*Aim*
From the news item below about the McDonald's station IDs, copy out the passage word for word, starting at "The IDs ran" and ending at "(C) viewing periods.".

*Extract provided*
________________________________________

A Seven ID full of McDonald's branding during kid's TV shows is slapped by the media watchdog.

The media watchdog has found that the Seven Network breached the Children’s Licensing Standards by running station IDs that were deemed as promotions for McDonalds.

The IDs ran 39 times between October and November 2010, showing McDonald’s playgrounds, golden arches, characters including the Hamburglar and Grimace. They included a red Seven for a small proportion of their length.

They ran during broadcasts of kids shows Toybox and Spit it Out.

But the Australian Communications and Media Authority has deemed that the IDs were an advertisement for McDonald’s which contravenes The Children’s Television Standards that bans advertising during preschool (P) viewing periods and limits ads during (C) viewing periods.

“The ACMA remains serious about the protection of children during children’s programming, particularly given their vulnerability to forms of advertising that are not well signposted or have the potential to be unduly influential,” said ACMA Chairman, Chris Chapman.

ACMA has issued a remedial direction to Seven that requires its five licensees to implement a process for reviewing all non-program material that will be broadcast during P programming periods and to conduct training for appropriate employees.

10 Responses

  1. I think what ACMA’s message to the networks is this: “No fast food ads or celebrity role models until after 4:30pm, or we will take a big chunk of money out of your hide!! These networks need to see past pester power or their station manager can go find him/herself another job on tv!”

________________________________________

*Data shown*

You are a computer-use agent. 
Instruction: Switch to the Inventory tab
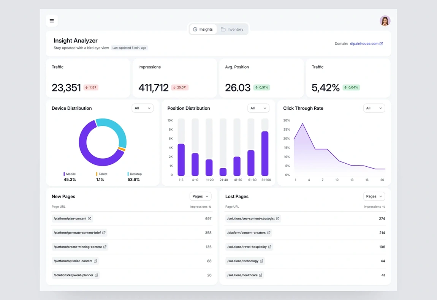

________________________________________

*Task result*
The IDs ran 39 times between October and November 2010, showing McDonald’s playgrounds, golden arches, characters including the Hamburglar and Grimace. They included a red Seven for a small proportion of their length.

They ran during broadcasts of kids shows Toybox and Spit it Out.

But the Australian Communications and Media Authority has deemed that the IDs were an advertisement for McDonald’s which contravenes The Children’s Television Standards that bans advertising during preschool (P) viewing periods and limits ads during (C) viewing periods.